_TASK DESCRIPTION:_ Return the part of the night driving text below from "Pedestrians and cyclists" to "or at night.", copied word for word.
[[ DOCUMENT EXTRACT open ]]
Pedestrians and cyclists are also harder to see at night, so pay particular attention in built-up areas.
Don’t stare at the two moons
Bright lights can seriously disrupt your concentration at night. Inside the car, your eyes are used to the dim glow of the instrument panel and the dark road ahead. It's very easy to become distracted and stare into a bright road sign or the headlights of oncoming traffic without even realising you’re doing it.
Turn your gaze away from other lights on the road and don't look at oncoming high beams. Instead, look towards the left side of the road until the vehicle passes.
Windscreens that appear clean during the day may still have streaks that can cause glare at dusk or at night.
An easy trick is to polish glass with newspaper to remove residue. Try not to touch the inside surfaces of your glass with your hands, even if it's to wipe off condensation. The oil from your skin will smear, and light will glare when it shines through any place where you touched the glass. Instead, keep a cotton or microfibre cloth in your door pocket.
Visit shop.aa.co.nz for a selection of microfibre cloths ideal for your car.
When to use fog or driving lamps
Front fog lamps illuminate the road ahead in foggy conditions, both at night and during the day. They give off a short, wide beam of light that is designed to shine through the fog, lighting up the area directly in front of the vehicle and helping the driver see the sides of the road better. They are aimed as low as possible because fog itself often hangs no higher than a couple of feet above the road; if a fog light is aimed high, it will produce glare and blind oncoming drivers.
[[ DOCUMENT EXTRACT closed ]]
[[ DATASET RECORDS open ]]
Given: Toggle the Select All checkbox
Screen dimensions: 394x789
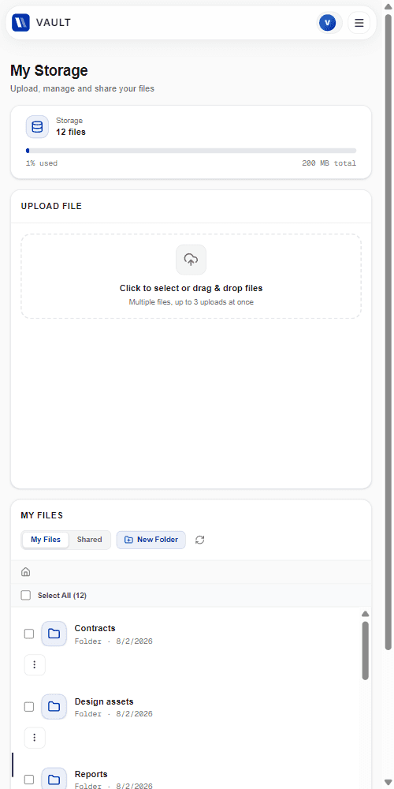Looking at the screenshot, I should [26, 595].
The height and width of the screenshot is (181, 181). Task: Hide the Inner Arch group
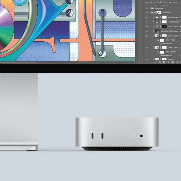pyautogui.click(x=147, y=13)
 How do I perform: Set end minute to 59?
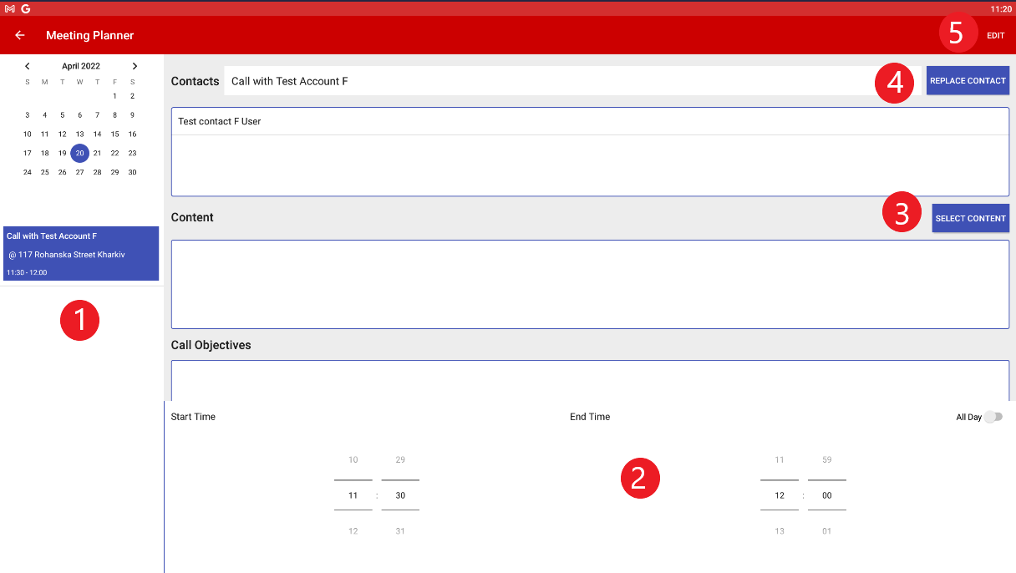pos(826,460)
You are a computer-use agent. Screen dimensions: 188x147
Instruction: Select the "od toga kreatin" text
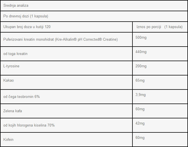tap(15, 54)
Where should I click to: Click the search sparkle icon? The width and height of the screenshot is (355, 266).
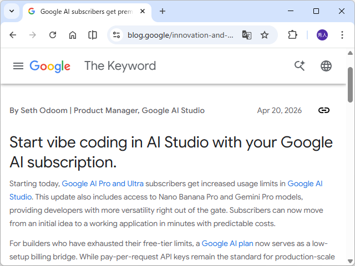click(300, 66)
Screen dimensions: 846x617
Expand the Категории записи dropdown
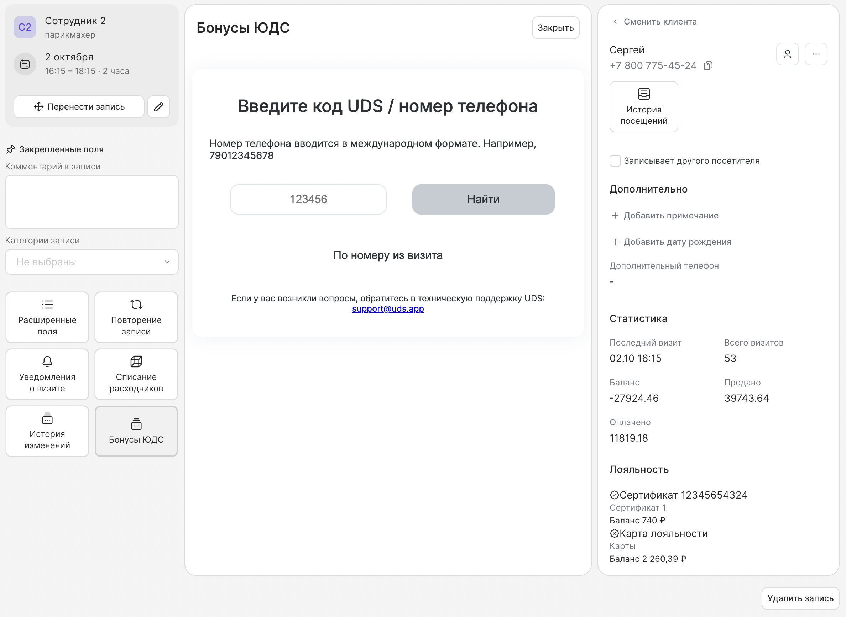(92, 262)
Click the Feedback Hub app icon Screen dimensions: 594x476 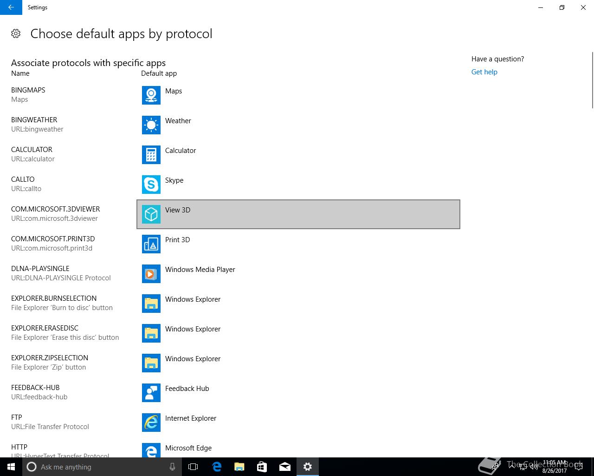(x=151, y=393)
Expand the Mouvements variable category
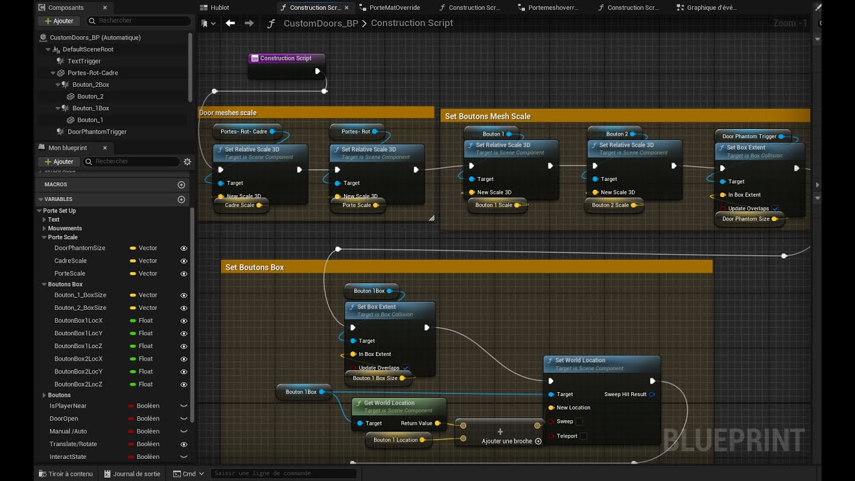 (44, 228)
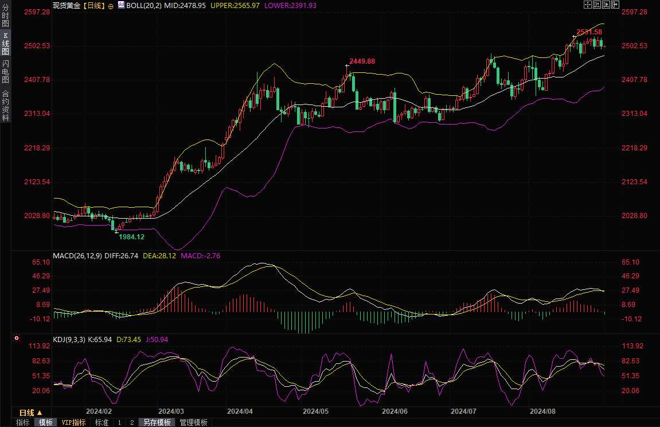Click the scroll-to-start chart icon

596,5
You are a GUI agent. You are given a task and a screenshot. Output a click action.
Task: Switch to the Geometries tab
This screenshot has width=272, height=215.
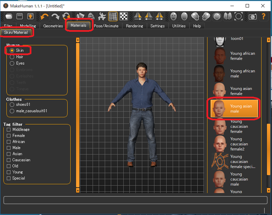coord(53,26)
[[ DATASET RECORDS closed ]]
[[ DATASET RECORDS open ]]
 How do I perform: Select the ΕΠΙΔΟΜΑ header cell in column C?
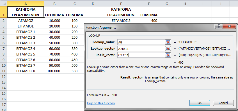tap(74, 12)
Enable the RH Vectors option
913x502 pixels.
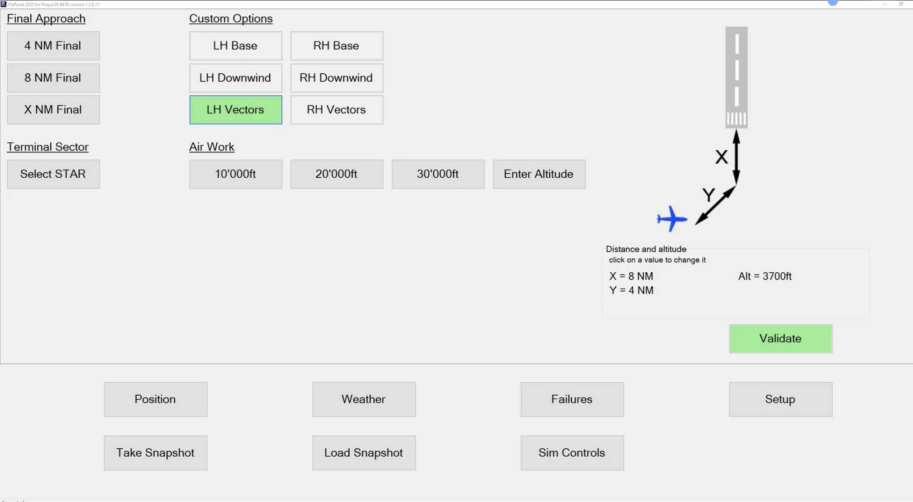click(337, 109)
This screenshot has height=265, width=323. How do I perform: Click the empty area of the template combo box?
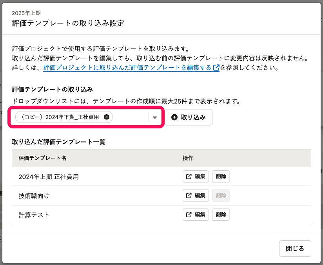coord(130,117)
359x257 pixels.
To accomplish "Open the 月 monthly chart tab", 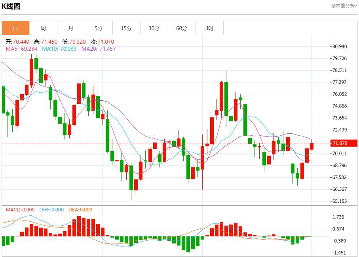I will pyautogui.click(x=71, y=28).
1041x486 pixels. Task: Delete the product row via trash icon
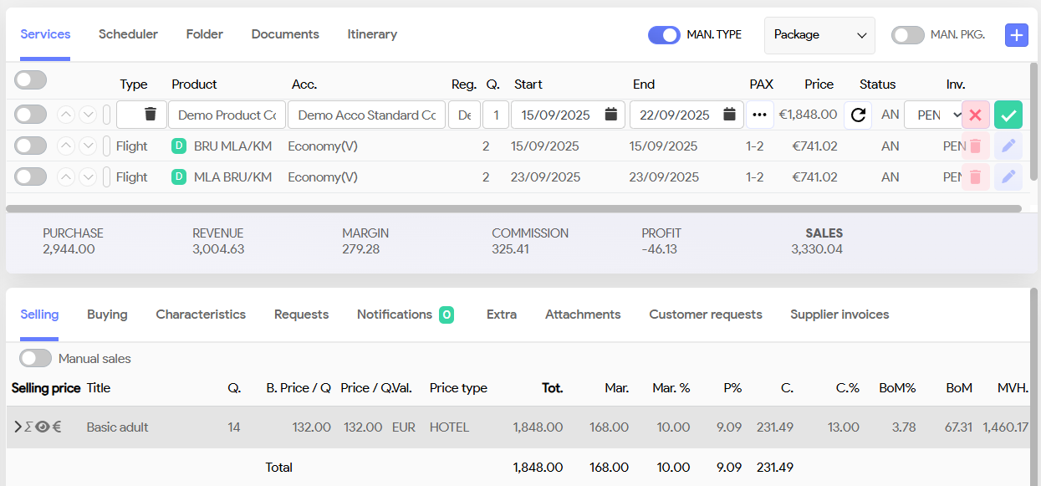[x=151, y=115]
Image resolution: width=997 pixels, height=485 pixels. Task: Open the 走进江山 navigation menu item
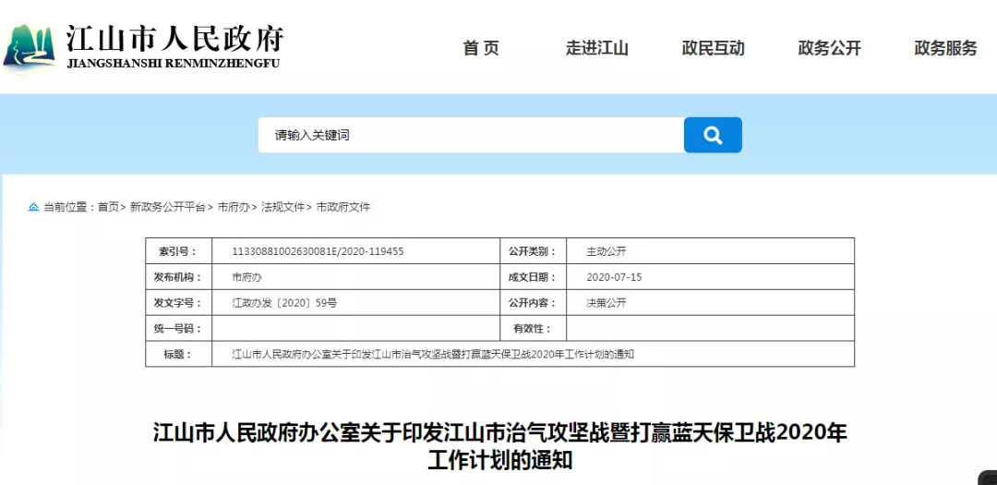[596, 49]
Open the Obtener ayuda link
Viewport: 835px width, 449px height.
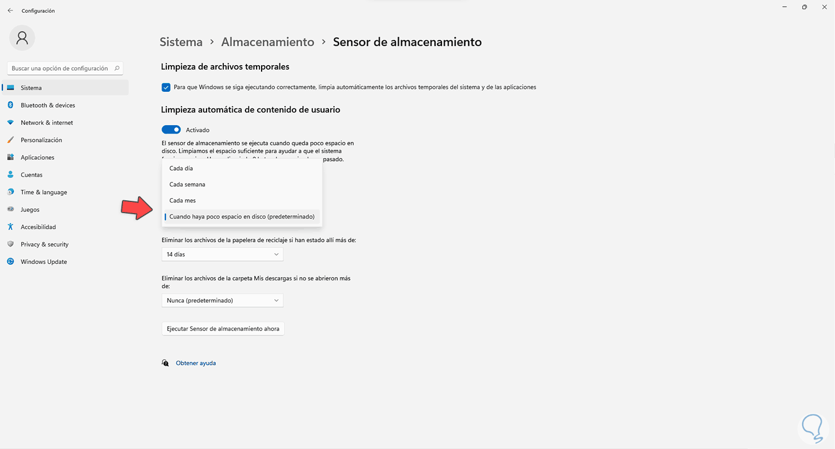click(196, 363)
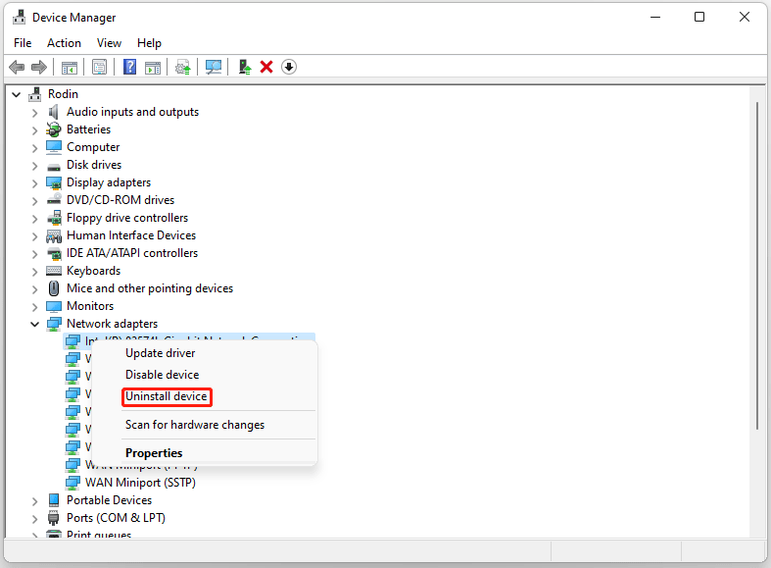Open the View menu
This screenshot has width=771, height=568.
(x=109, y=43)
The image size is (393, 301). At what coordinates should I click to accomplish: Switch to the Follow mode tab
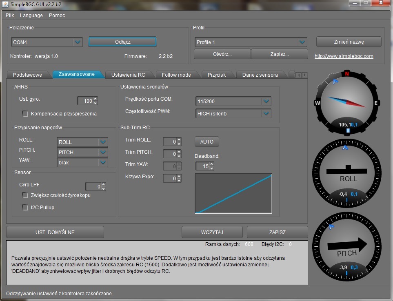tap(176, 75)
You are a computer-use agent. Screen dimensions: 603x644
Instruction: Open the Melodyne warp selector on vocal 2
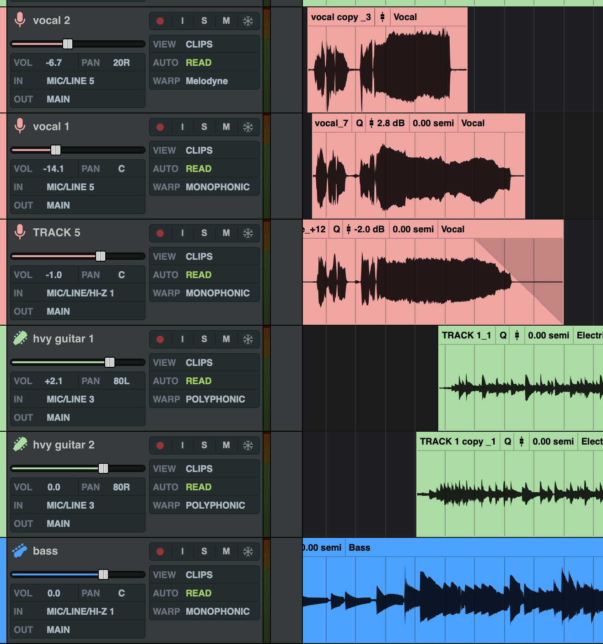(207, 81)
[[ DATASET RECORDS closed ]]
[[ DATASET RECORDS open ]]
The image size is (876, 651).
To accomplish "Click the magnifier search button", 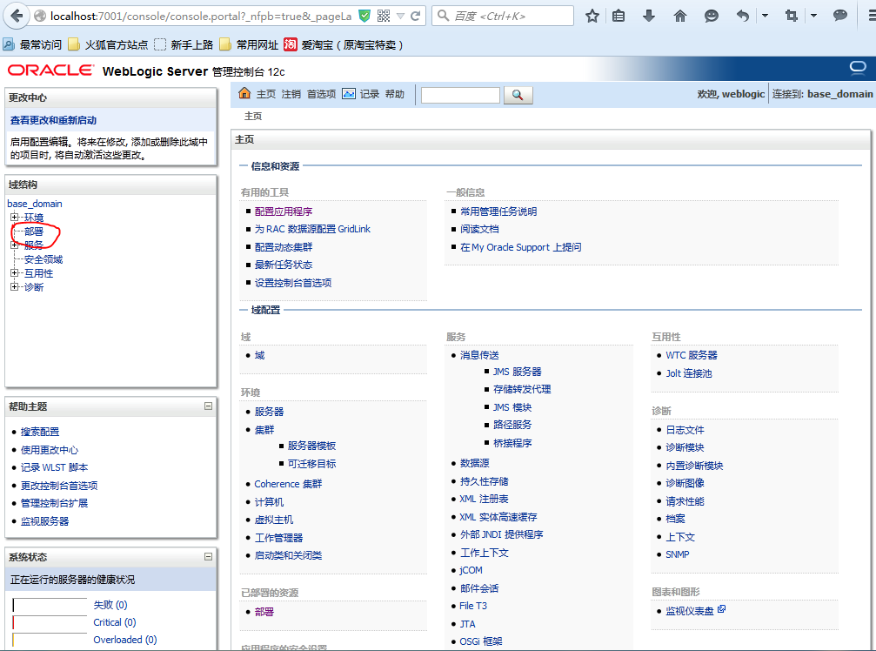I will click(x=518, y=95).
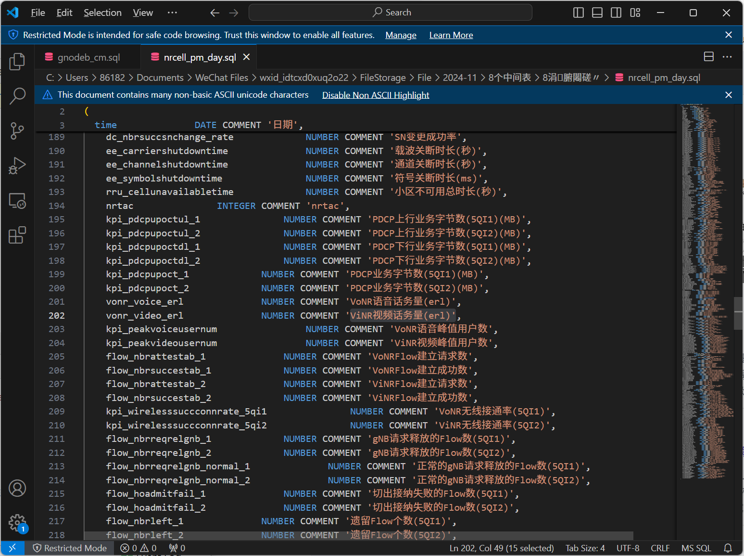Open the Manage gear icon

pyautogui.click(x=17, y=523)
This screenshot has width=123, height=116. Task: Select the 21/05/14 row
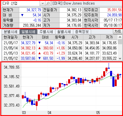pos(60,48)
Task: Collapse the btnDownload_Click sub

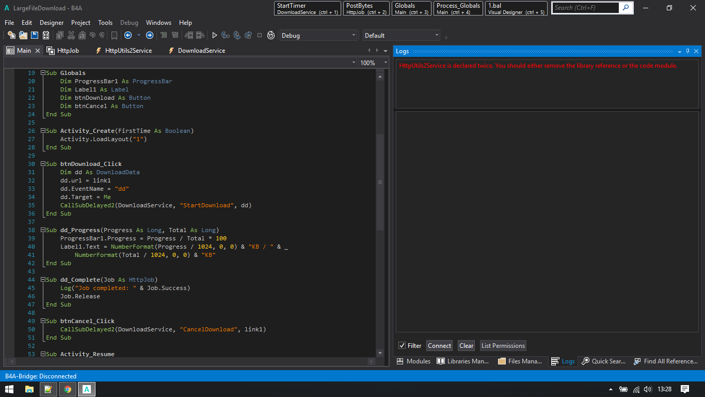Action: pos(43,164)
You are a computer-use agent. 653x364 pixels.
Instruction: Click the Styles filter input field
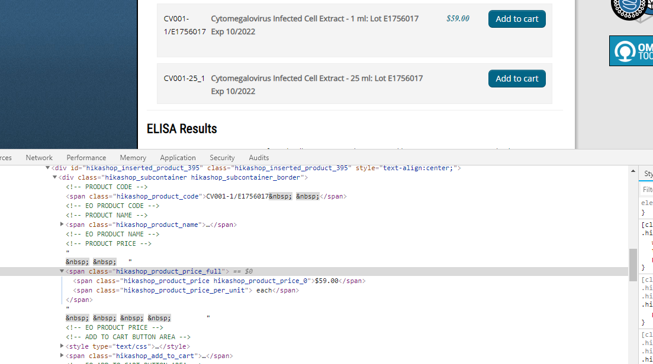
[[ DATASET RECORDS closed ]]
_ANSWER FOR THE TASK:_
Pedestrians and cyclists are also harder to see at night, so pay particular attention in built-up areas.
Don’t stare at the two moons
Bright lights can seriously disrupt your concentration at night. Inside the car, your eyes are used to the dim glow of the instrument panel and the dark road ahead. It's very easy to become distracted and stare into a bright road sign or the headlights of oncoming traffic without even realising you’re doing it.
Turn your gaze away from other lights on the road and don't look at oncoming high beams. Instead, look towards the left side of the road until the vehicle passes.
Windscreens that appear clean during the day may still have streaks that can cause glare at dusk or at night.